In other words, don’t allow 12-year-olds to buy a six-pack on the way home from middle school, but do allow a beer at home with Mom and Dad. At the college level, allow drinking in local bars and university-sponsored events, but no kegs in dorm rooms.
Achieving a lower drinking age, whatever the parameters, is not without a price tag.
Lowering the purchase age in Illinois, or any other state, means forfeiting federal transportation dollars.
For Illinois, that would have cut a nearly $64 million hole in the state’s purse in 2004.
That chunk of cash represents an abuse of federal power in the eyes of Bill Olson, executive vice president of the Associated Beer Distributors of Illinois.
“The biggest thing here from our standpoint is that this is the law of the land, and the federal government passed legislation that blackmailed the states into doing this,” he said. “It’s a controversy that’s really beyond us as an alcohol beverage industry. It’s for policy makers to decide.”

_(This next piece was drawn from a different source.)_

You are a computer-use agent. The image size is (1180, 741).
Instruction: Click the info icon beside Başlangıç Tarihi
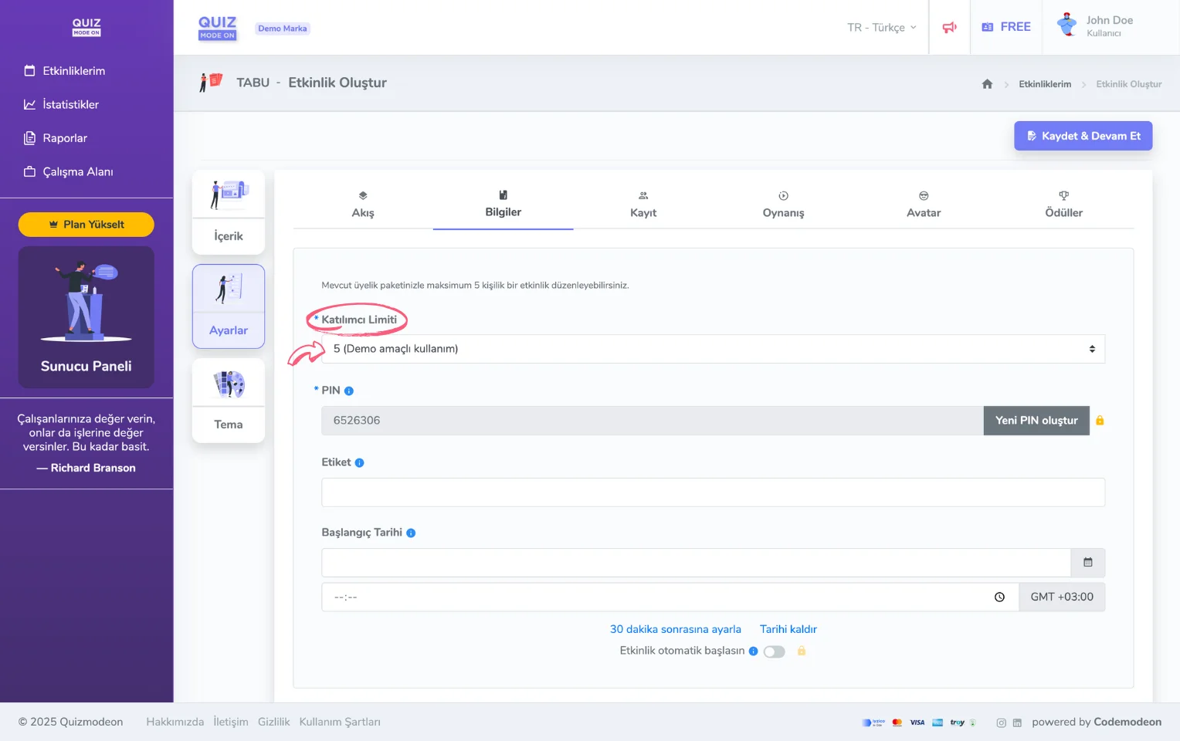[411, 533]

Policy makers will continue to be pushed from both sides. Youth rights groups will watch Wisconsin and Vermont to begin a chain reaction of change.
“If alcohol is bad, and I believe that it is, then alcohol is bad for all people,” Koroknay-Palicz said. “We believe alcohol is a problem and a vice, but the reason that we’re in on this issue is equality. You can’t single out young people. It’s not fair.”
Meanwhile, MADD and substance abuse groups will continue to chip away at the ways youths circumvent the age law.
Bars are the next frontier, said Moscato, of the Illinois Alcoholism and Drug Dependence Association. Far too many college town bars allow admission at 18, all but guaranteeing such customers will drink illegally once inside, she said.
Keeping 21 the minimum purchase age is key to attacking addiction problems and giving parents a basis to push responsibility with their children and show them alcohol isn’t necessary to have a good time.
“Maybe the 21 law isn’t fair, but I don’t know that I’m in the business of being fair when it comes to saving lives,” Moscato said. “I’m not the fair queen. So I’m sorry if it’s not fair, but it’s right.”